**Exercise directions:**
Format the data, from the start through the line containing "Click the teal", as a JSON list of strings with one string per line and blank lines omitted.
* * *
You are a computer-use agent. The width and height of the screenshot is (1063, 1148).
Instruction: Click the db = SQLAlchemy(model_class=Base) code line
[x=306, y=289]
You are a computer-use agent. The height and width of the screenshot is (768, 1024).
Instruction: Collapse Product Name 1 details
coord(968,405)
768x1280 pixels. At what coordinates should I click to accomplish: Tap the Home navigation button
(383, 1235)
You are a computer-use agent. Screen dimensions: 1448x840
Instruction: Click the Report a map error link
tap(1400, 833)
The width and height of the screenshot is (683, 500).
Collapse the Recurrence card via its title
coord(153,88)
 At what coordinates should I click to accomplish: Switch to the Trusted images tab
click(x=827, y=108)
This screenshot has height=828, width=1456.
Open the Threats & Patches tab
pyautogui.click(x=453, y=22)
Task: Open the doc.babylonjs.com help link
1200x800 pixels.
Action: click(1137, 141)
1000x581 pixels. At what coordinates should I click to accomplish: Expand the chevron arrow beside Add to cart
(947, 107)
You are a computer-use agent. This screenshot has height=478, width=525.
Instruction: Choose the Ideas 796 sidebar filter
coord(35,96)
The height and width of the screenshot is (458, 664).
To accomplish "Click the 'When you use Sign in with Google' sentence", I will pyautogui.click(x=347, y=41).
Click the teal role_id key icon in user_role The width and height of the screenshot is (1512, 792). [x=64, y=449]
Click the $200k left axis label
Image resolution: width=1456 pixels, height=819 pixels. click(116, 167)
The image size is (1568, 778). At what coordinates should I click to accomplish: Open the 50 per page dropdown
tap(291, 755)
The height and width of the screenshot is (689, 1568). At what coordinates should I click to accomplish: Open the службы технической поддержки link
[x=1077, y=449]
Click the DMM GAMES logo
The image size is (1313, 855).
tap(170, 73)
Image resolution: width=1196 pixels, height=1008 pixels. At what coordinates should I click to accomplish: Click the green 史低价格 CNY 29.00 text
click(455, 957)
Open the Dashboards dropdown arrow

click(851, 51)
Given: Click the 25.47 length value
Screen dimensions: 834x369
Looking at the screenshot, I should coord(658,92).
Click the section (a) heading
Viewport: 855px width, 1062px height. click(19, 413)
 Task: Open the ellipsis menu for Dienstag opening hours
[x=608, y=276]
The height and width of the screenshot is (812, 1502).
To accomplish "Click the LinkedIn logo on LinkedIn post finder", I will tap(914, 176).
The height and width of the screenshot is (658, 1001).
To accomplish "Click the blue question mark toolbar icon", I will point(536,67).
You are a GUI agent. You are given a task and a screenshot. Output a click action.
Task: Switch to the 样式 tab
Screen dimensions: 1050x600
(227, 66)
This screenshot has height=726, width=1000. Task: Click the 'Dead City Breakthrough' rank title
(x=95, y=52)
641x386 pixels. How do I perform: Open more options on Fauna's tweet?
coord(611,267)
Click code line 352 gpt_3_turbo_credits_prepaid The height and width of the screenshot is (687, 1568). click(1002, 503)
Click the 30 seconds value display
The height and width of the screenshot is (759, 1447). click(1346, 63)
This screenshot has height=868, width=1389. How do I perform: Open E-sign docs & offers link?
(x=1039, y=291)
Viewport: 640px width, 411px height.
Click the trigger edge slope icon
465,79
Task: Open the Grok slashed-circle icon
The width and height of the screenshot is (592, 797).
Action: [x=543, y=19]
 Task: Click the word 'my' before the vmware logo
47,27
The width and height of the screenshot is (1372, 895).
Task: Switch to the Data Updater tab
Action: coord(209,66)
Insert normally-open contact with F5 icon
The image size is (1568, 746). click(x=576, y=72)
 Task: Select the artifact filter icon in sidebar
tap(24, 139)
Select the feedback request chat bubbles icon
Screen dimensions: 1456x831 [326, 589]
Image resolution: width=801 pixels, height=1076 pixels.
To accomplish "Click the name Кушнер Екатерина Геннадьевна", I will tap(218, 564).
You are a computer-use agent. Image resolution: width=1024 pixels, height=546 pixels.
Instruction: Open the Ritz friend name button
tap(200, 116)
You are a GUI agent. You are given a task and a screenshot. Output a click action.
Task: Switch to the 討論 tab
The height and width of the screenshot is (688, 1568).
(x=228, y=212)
* * *
**Complete answer:**
[
  "You are a computer-use agent. The width and height of the screenshot is (1063, 1148).",
  "Instruction: Click the db = SQLAlchemy(model_class=Base) code line",
  "[x=306, y=289]",
  "You are a computer-use agent. The height and width of the screenshot is (768, 1024).",
  "Instruction: Collapse Product Name 1 details",
  "coord(968,405)",
  "768x1280 pixels. At what coordinates should I click to accomplish: Tap the Home navigation button",
  "(383, 1235)",
  "You are a computer-use agent. Screen dimensions: 1448x840",
  "Instruction: Click the Report a map error link",
  "tap(1400, 833)",
  "The width and height of the screenshot is (683, 500).",
  "Collapse the Recurrence card via its title",
  "coord(153,88)",
  " At what coordinates should I click to accomplish: Switch to the Trusted images tab",
  "click(x=827, y=108)",
  "This screenshot has height=828, width=1456.",
  "Open the Threats & Patches tab",
  "pyautogui.click(x=453, y=22)",
  "Task: Open the doc.babylonjs.com help link",
  "1200x800 pixels.",
  "Action: click(1137, 141)",
  "1000x581 pixels. At what coordinates should I click to accomplish: Expand the chevron arrow beside Add to cart",
  "(947, 107)",
  "You are a computer-use agent. This screenshot has height=478, width=525.",
  "Instruction: Choose the Ideas 796 sidebar filter",
  "coord(35,96)",
  "The height and width of the screenshot is (458, 664).",
  "To accomplish \"Click the 'When you use Sign in with Google' sentence\", I will pyautogui.click(x=347, y=41).",
  "Click the teal role_id key icon in user_role The width and height of the screenshot is (1512, 792). [x=64, y=449]"
]